Format each line of the rows below as one string in a JSON list, with one string per line and blank lines left out.

** START **

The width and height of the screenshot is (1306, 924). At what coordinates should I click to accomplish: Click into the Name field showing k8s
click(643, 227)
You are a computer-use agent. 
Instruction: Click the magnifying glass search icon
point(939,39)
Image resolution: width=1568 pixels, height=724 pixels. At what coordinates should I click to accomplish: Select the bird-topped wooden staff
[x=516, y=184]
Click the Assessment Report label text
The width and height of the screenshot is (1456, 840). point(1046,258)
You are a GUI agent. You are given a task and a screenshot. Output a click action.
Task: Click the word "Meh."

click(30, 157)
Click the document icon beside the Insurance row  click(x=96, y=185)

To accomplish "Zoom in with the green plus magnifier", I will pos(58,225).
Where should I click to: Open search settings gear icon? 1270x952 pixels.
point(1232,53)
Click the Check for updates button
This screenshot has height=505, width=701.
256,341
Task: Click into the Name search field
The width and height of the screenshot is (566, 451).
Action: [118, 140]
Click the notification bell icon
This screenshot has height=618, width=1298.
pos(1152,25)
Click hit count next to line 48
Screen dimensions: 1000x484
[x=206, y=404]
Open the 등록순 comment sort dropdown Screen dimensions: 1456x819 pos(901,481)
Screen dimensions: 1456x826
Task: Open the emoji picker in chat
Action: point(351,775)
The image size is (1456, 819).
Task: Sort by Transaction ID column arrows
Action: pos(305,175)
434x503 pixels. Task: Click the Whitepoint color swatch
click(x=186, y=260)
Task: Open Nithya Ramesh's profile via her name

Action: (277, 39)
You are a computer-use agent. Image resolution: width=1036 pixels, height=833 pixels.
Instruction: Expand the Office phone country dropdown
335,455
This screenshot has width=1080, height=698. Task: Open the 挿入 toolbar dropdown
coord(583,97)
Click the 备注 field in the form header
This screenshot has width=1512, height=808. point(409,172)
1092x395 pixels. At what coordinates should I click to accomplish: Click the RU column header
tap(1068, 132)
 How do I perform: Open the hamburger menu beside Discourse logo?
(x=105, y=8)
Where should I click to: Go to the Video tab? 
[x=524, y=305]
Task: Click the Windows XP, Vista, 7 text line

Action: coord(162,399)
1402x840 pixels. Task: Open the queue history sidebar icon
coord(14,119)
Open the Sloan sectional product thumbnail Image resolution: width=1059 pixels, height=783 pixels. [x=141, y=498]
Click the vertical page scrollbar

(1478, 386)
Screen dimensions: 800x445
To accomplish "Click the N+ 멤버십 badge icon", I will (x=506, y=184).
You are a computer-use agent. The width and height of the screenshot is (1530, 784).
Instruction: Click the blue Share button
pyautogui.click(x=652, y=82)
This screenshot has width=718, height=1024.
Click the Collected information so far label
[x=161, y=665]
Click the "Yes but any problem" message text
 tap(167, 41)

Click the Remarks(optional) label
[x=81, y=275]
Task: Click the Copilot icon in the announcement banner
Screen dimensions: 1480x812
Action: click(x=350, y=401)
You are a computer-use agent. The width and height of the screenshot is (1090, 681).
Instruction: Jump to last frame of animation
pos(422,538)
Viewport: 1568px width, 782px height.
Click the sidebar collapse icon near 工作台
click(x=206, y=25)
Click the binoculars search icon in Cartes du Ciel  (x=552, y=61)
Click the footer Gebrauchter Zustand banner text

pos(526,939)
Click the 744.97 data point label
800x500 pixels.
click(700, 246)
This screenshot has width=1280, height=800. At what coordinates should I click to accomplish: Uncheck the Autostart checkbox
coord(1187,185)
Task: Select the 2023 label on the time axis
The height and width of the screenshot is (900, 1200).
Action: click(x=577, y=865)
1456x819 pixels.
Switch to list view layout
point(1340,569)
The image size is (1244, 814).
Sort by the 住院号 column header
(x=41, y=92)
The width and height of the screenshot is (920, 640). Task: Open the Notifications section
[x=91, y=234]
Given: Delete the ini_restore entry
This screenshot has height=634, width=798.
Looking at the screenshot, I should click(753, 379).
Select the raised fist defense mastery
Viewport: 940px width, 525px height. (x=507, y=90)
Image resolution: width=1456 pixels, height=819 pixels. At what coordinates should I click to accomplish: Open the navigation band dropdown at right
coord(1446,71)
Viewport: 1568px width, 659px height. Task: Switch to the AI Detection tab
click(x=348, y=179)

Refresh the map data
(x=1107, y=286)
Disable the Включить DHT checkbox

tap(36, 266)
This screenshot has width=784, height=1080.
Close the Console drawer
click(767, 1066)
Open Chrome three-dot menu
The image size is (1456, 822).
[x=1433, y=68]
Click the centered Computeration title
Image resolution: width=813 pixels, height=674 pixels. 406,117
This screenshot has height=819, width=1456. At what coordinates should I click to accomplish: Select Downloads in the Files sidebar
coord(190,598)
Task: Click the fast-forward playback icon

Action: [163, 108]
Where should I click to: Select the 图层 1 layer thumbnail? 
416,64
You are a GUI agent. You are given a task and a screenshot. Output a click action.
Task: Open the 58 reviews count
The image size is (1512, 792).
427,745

** END **

== Solution to the problem ==
[
  "The width and height of the screenshot is (1306, 924). At what coordinates should I click to accomplish: Click into the Name field showing k8s",
  "click(643, 227)",
  "You are a computer-use agent. ",
  "Instruction: Click the magnifying glass search icon",
  "point(939,39)",
  "Image resolution: width=1568 pixels, height=724 pixels. At what coordinates should I click to accomplish: Select the bird-topped wooden staff",
  "[x=516, y=184]",
  "Click the Assessment Report label text",
  "The width and height of the screenshot is (1456, 840). point(1046,258)",
  "You are a GUI agent. You are given a task and a screenshot. Output a click action.",
  "Task: Click the word \"Meh.\"",
  "click(30, 157)",
  "Click the document icon beside the Insurance row  click(x=96, y=185)",
  "To accomplish \"Zoom in with the green plus magnifier\", I will pos(58,225).",
  "Where should I click to: Open search settings gear icon? 1270x952 pixels.",
  "point(1232,53)",
  "Click the Check for updates button",
  "This screenshot has height=505, width=701.",
  "256,341",
  "Task: Click into the Name search field",
  "The width and height of the screenshot is (566, 451).",
  "Action: [118, 140]",
  "Click the notification bell icon",
  "This screenshot has height=618, width=1298.",
  "pos(1152,25)",
  "Click hit count next to line 48",
  "Screen dimensions: 1000x484",
  "[x=206, y=404]",
  "Open the 등록순 comment sort dropdown Screen dimensions: 1456x819 pos(901,481)",
  "Screen dimensions: 1456x826",
  "Task: Open the emoji picker in chat",
  "Action: point(351,775)",
  "The image size is (1456, 819).",
  "Task: Sort by Transaction ID column arrows",
  "Action: pos(305,175)",
  "434x503 pixels. Task: Click the Whitepoint color swatch",
  "click(x=186, y=260)",
  "Task: Open Nithya Ramesh's profile via her name",
  "Action: (277, 39)",
  "You are a computer-use agent. Image resolution: width=1036 pixels, height=833 pixels.",
  "Instruction: Expand the Office phone country dropdown",
  "335,455",
  "This screenshot has width=1080, height=698. Task: Open the 挿入 toolbar dropdown",
  "coord(583,97)",
  "Click the 备注 field in the form header",
  "This screenshot has width=1512, height=808. point(409,172)",
  "1092x395 pixels. At what coordinates should I click to accomplish: Click the RU column header",
  "tap(1068, 132)",
  " How do I perform: Open the hamburger menu beside Discourse logo?",
  "(x=105, y=8)",
  "Where should I click to: Go to the Video tab? ",
  "[x=524, y=305]",
  "Task: Click the Windows XP, Vista, 7 text line",
  "Action: coord(162,399)",
  "1402x840 pixels. Task: Open the queue history sidebar icon",
  "coord(14,119)",
  "Open the Sloan sectional product thumbnail Image resolution: width=1059 pixels, height=783 pixels. [x=141, y=498]",
  "Click the vertical page scrollbar",
  "(1478, 386)",
  "Screen dimensions: 800x445",
  "To accomplish \"Click the N+ 멤버십 badge icon\", I will (x=506, y=184).",
  "You are a computer-use agent. The width and height of the screenshot is (1530, 784).",
  "Instruction: Click the blue Share button",
  "pyautogui.click(x=652, y=82)",
  "This screenshot has width=718, height=1024.",
  "Click the Collected information so far label",
  "[x=161, y=665]",
  "Click the \"Yes but any problem\" message text",
  " tap(167, 41)",
  "Click the Remarks(optional) label",
  "[x=81, y=275]",
  "Task: Click the Copilot icon in the announcement banner",
  "Screen dimensions: 1480x812",
  "Action: click(x=350, y=401)",
  "You are a computer-use agent. The width and height of the screenshot is (1090, 681).",
  "Instruction: Jump to last frame of animation",
  "pos(422,538)",
  "Viewport: 1568px width, 782px height.",
  "Click the sidebar collapse icon near 工作台",
  "click(x=206, y=25)",
  "Click the binoculars search icon in Cartes du Ciel  (x=552, y=61)",
  "Click the footer Gebrauchter Zustand banner text",
  "pos(526,939)",
  "Click the 744.97 data point label",
  "800x500 pixels.",
  "click(700, 246)",
  "This screenshot has width=1280, height=800. At what coordinates should I click to accomplish: Uncheck the Autostart checkbox",
  "coord(1187,185)",
  "Task: Select the 2023 label on the time axis",
  "The height and width of the screenshot is (900, 1200).",
  "Action: click(x=577, y=865)",
  "1456x819 pixels.",
  "Switch to list view layout",
  "point(1340,569)",
  "The image size is (1244, 814).",
  "Sort by the 住院号 column header",
  "(x=41, y=92)",
  "The width and height of the screenshot is (920, 640). Task: Open the Notifications section",
  "[x=91, y=234]",
  "Given: Delete the ini_restore entry",
  "This screenshot has height=634, width=798.",
  "Looking at the screenshot, I should click(753, 379).",
  "Select the raised fist defense mastery",
  "Viewport: 940px width, 525px height. (x=507, y=90)",
  "Image resolution: width=1456 pixels, height=819 pixels. At what coordinates should I click to accomplish: Open the navigation band dropdown at right",
  "coord(1446,71)",
  "Viewport: 1568px width, 659px height. Task: Switch to the AI Detection tab",
  "click(x=348, y=179)",
  "Refresh the map data",
  "(x=1107, y=286)",
  "Disable the Включить DHT checkbox",
  "tap(36, 266)",
  "This screenshot has width=784, height=1080.",
  "Close the Console drawer",
  "click(767, 1066)",
  "Open Chrome three-dot menu",
  "The image size is (1456, 822).",
  "[x=1433, y=68]",
  "Click the centered Computeration title",
  "Image resolution: width=813 pixels, height=674 pixels. 406,117",
  "This screenshot has height=819, width=1456. At what coordinates should I click to accomplish: Select Downloads in the Files sidebar",
  "coord(190,598)",
  "Task: Click the fast-forward playback icon",
  "Action: [163, 108]",
  "Where should I click to: Select the 图层 1 layer thumbnail? ",
  "416,64",
  "You are a GUI agent. You are given a task and a screenshot. Output a click action.",
  "Task: Open the 58 reviews count",
  "The image size is (1512, 792).",
  "427,745"
]